Contrastive Distillation on Intermediate Representations for Language Model Compression
Siqi Sun, Zhe Gan, Yu Cheng, Yuwei Fang, Shuohang Wang, Jingjing Liu
TL;DR
Large language models are costly to deploy; traditional distillation relying on L2 losses on hidden states may miss structural information in intermediate representations. CoDIR introduces a contrastive distillation framework that aligns teacher and student intermediate representations via an InfoNCE objective on mean-pooled per-layer embeddings, complemented by standard KD on logits and a memory-bank mechanism for efficient negative sampling. Evaluations on GLUE show that a 6-layer student compressed from RoBERTa-base can achieve competitive results with substantial inference speedups, outperforming prior task-agnostic compression methods. The approach demonstrates that leveraging intermediate representations with contrastive learning yields stronger regularization and practical gains for language-model compression across pre-training and finetuning regimes.
Abstract
Existing language model compression methods mostly use a simple L2 loss to distill knowledge in the intermediate representations of a large BERT model to a smaller one. Although widely used, this objective by design assumes that all the dimensions of hidden representations are independent, failing to capture important structural knowledge in the intermediate layers of the teacher network.

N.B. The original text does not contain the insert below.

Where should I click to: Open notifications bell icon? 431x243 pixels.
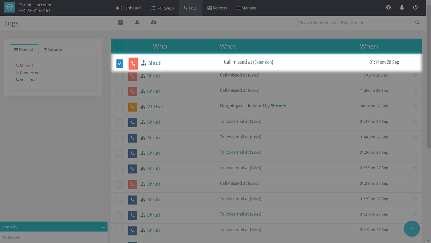(402, 8)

To achieve better distillation efficacy, we propose Contrastive Distillation on Intermediate Representations (CoDIR), a principled knowledge distillation framework where the student is trained to distill knowledge through intermediate layers of the teacher via a contrastive objective. By learning to distinguish positive sample from a large set of negative samples, CoDIR facilitates the student's exploitation of rich information in teacher's hidden layers. CoDIR can be readily applied to compress large-scale language models in both pre-training and finetuning stages, and achieves superb performance on the GLUE benchmark, outperforming state-of-the-art compression methods.